The other main character is Mario Rocha has been depicted as the complete opposite of that of Graham. The huge difference comes in when the privileges of wealth and a good family of Graham are compared to the life of his immigrant mother in the ghetto. He is a smart and reasonable man, but crime is prevalent within his friendship and family circle making him a great target of the police (Graham 95). The homicide he is charged with has no evidence placing Rocha in the scene or the act of murder but due to his place of resident and affiliations, he is arrested anyway. The conviction of Rocha is blamed on the defense attorney and the prosecution by the district attorney leading to the start of his life sentence. Graham however comes in to help gain freedom for Rocha by representing him in court.

Analysis of the Themes

In my opinion, the author has used two themes in detail, which is the theme of facing reality and that of an Individual Verses the Society. This is concerning the real life narration on the working of the legal fields that in reality is as explained in his daily experiences. Graham is not satisfied with the work he does but regardless; he took upon himself to address the issue with Mario Rocha and the court to secure his freedom. This theme has been prevalent since the beginning of the book because he explained his life from how he attended law school, applied for jobs, worked hard before gaining recognition among others that are all relatable scenarios in the daily life.

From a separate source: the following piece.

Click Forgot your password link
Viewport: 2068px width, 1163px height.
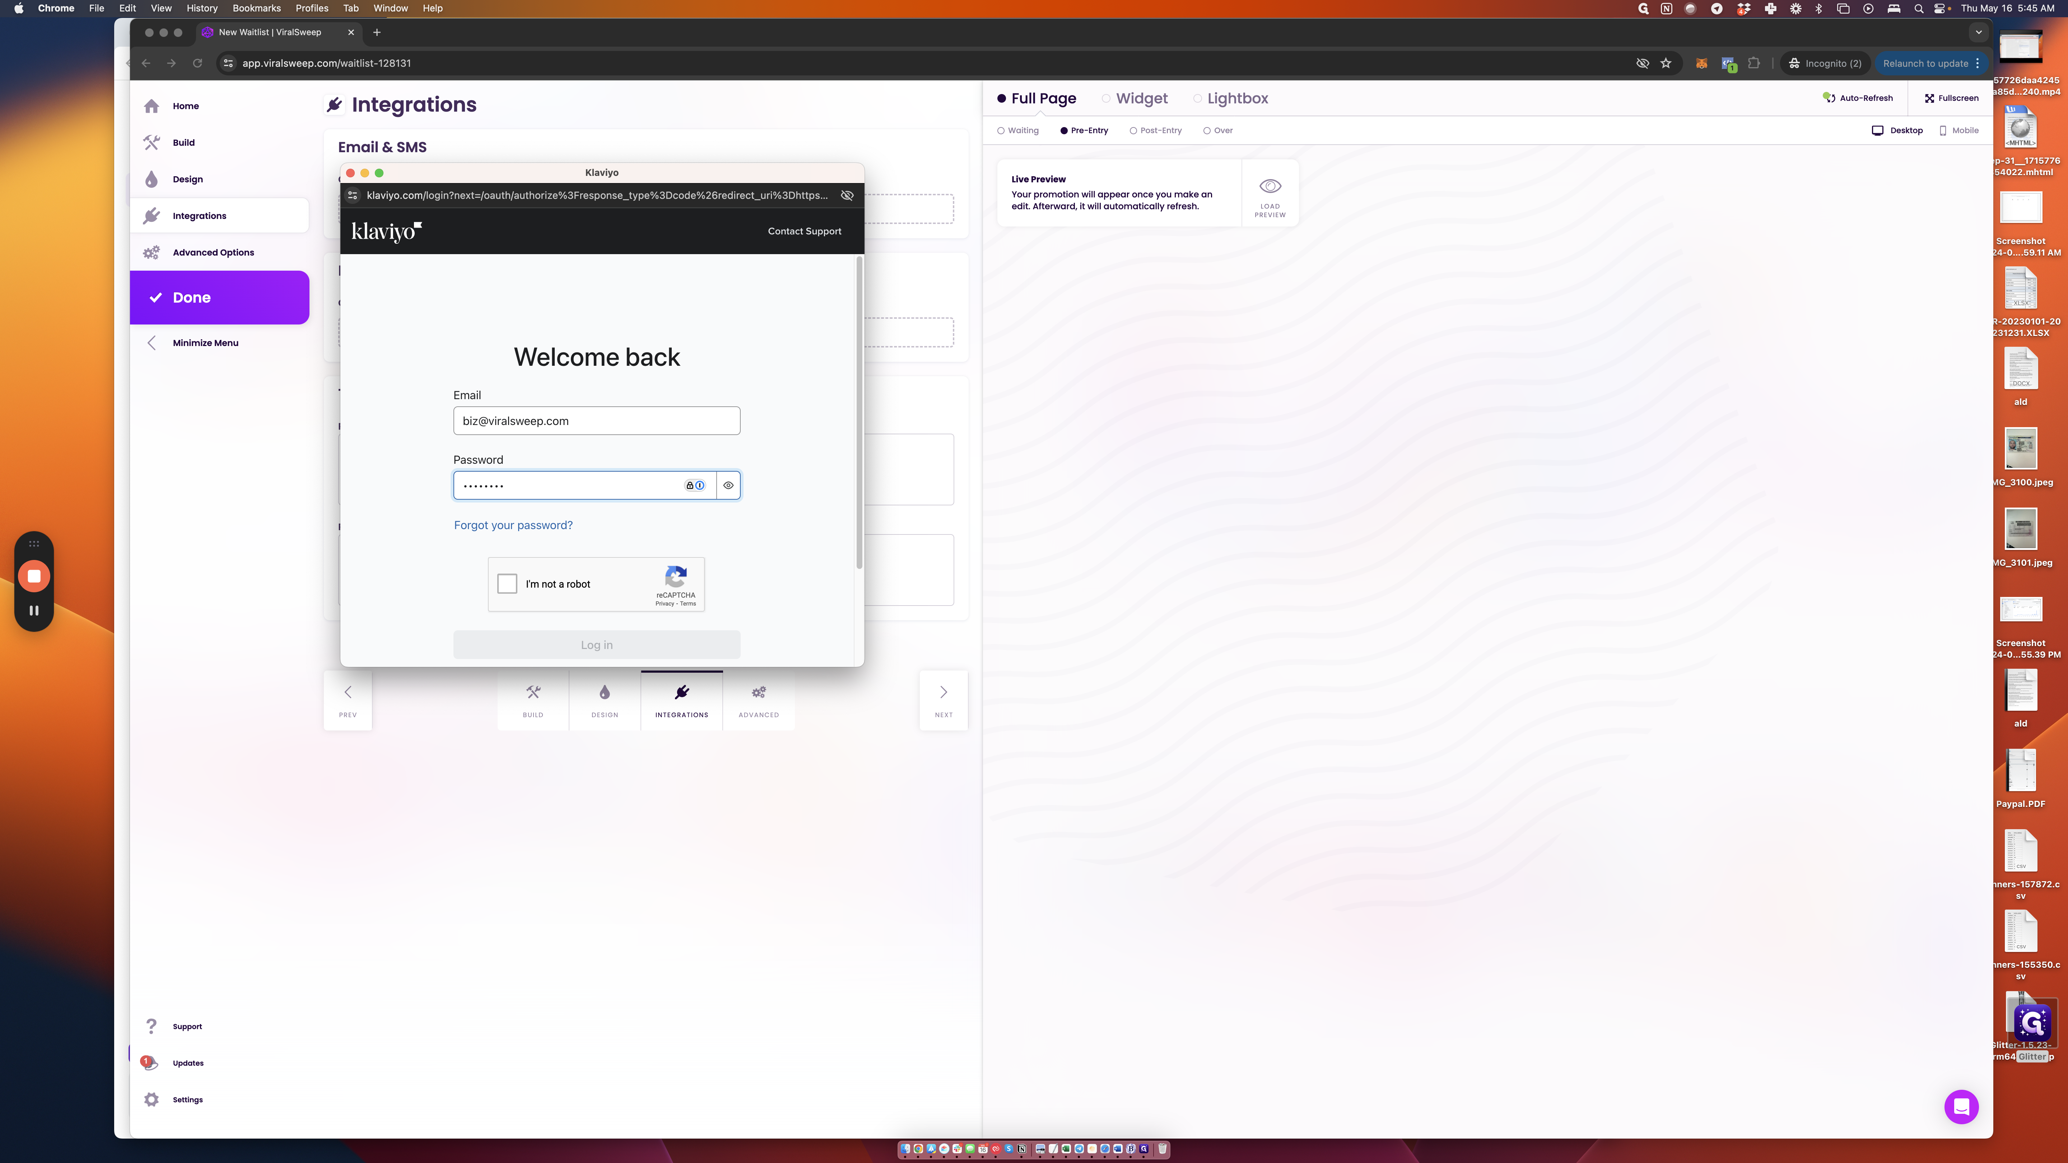(513, 525)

In the theme of Individual Verses society, the story of Mario Macho who was arrested and charged with a homicide he did not commit merely because of where he came from is a good example of the perception of the society today. In addition, the legal professions is crowded by people that are eager to exploit others and however much Graham does not agree with this, he may not have the ability to transform the egocentric managers or the greedy work associates. These two themes best befits the storyline of the book and the depiction by Graham in most of the scenarios are indeed on point.


It is most certain that the book has appealed to many readers mainly due to the relatable issues that the author Graham used to explain his own non-fictional life. In addition, there are too many injustice occurrences in the justice system and the attempt by Graham to raise concern in the book using an actual unjust sentencing has further attracted the audience of this book. The wide range of details concerning the legal system addressed therefore draws attention to people in all areas of life that are interested in finding out more about the workings of the justice system. This reason makes the book widely recommendable to all readers and the nonprofessional language that has diffused some of the legal terms has made it understandable and self-explanatory. Generally, before reading the book, one can explain the injustice sin the legal system and the greedy behavior in most lawyers. After reading the book, there is great relief that there exist people within the same profession that also recognize the negative state of the few and others that fight for social justice.


Works cited

Graham, Ian. Unbillable Hours:-the Turbulent True Story of a Young Lawyer and the Pro Bono Case That Saved a Life. S.l: Kaplan Pub, 1-200, 2010 Print.

Graham, Ian. Unbillable Hours: A True Story. New York, N.Y: Kaplan Pub, 11-78, 2010. Print.